Lucas Zhou

Lucas Zhou

Class of 2023

Applied Experience: FDA Center for Drug Evaluation Research

Briefly describe what you did for your Applied Experience and any highlights.

In my AE at the United States Food and Drug Administration’s Center for Drug Evaluation Research (or USFDA CDER), I uncovered and evaluated potential DDTs, which are “methods, materials, or measures that have the potential to facilitate drug development.” The majority of technologies encountered were applicable to data science and computational modeling. These include AIs and simulations.

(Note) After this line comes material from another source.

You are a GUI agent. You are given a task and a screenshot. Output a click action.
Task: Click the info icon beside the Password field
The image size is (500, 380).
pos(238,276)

There were also tools for managing the overall workflow of drug development, and a number of physical models, including a ‘liver-on-a-chip’! We presented our findings at the FDA Annual Summer Student Scientific Poster Day 2021. Finally, we formulated a set of policy recommendations for the Innovative Science and Technology Approaches for New Drugs (ISTAND) pilot program to guide their evaluation of these novel tools.

How has your experience informed your understanding of public health?

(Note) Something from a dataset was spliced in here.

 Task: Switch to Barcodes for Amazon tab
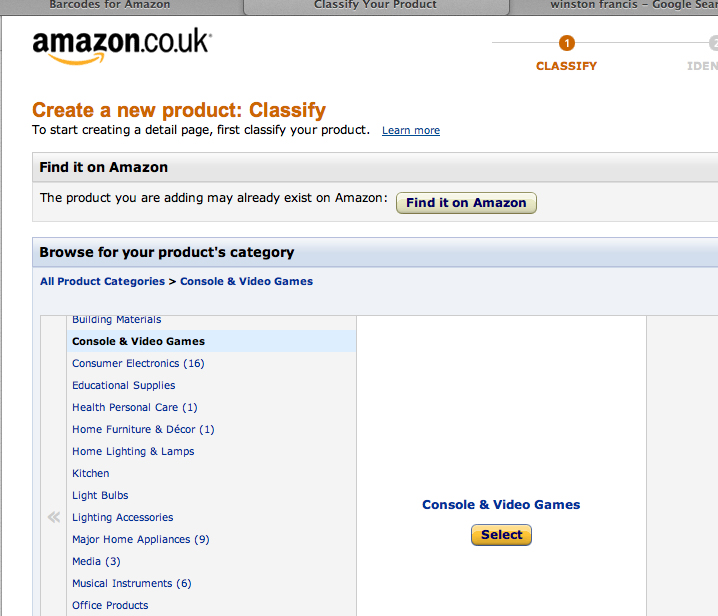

I don’t think it’s possible to fully appreciate the importance of government in public health until one experiences the lengths to which FDA goes to ensure that their messaging is clear.

In the world of drugs, FDA is the rule maker. Thus, every statement made by the Administration must mean only what the FDA wants it to mean. To ensure this, each publication goes through a painstaking revision and review process. My poster, for example, was edited a half-dozen times to ensure that I was using certain terminology, that these words were used their correct contexts, and that the poster format adhered to FDA standards. Only then was it accepted for presentation.

How do you think your time at JHU prepared you for this work?

The crux of my work at FDA was to characterize and evaluate an assortment of unique potential DDTs. To do this, it was critical to understand what each tool did, and how they were applicable to human health. Thankfully, my coursework in my second major, biomedical engineering (BME), gave me the skills to quickly understand what each tool does.

Many potential DDTs involve novel mechanisms and intriguing materials. However, they are not of interest unless they help solve an issue in drug development. My public health education enabled me to understand the challenges that confront our well-being. These are the areas in which we need DDTs most urgently, and were the areas that I emphasized during my evaluation of potential DDTs.

* Update April 2022: During the summer of 2022, Lucas will be a Fellow at the CDC. He writes “I will be developing methods to analyze toxic and essential compounds. These methods will improve the overall detection and treatment of conditions related to the environment, nutrition, tobacco, and chronic and infectious diseases.”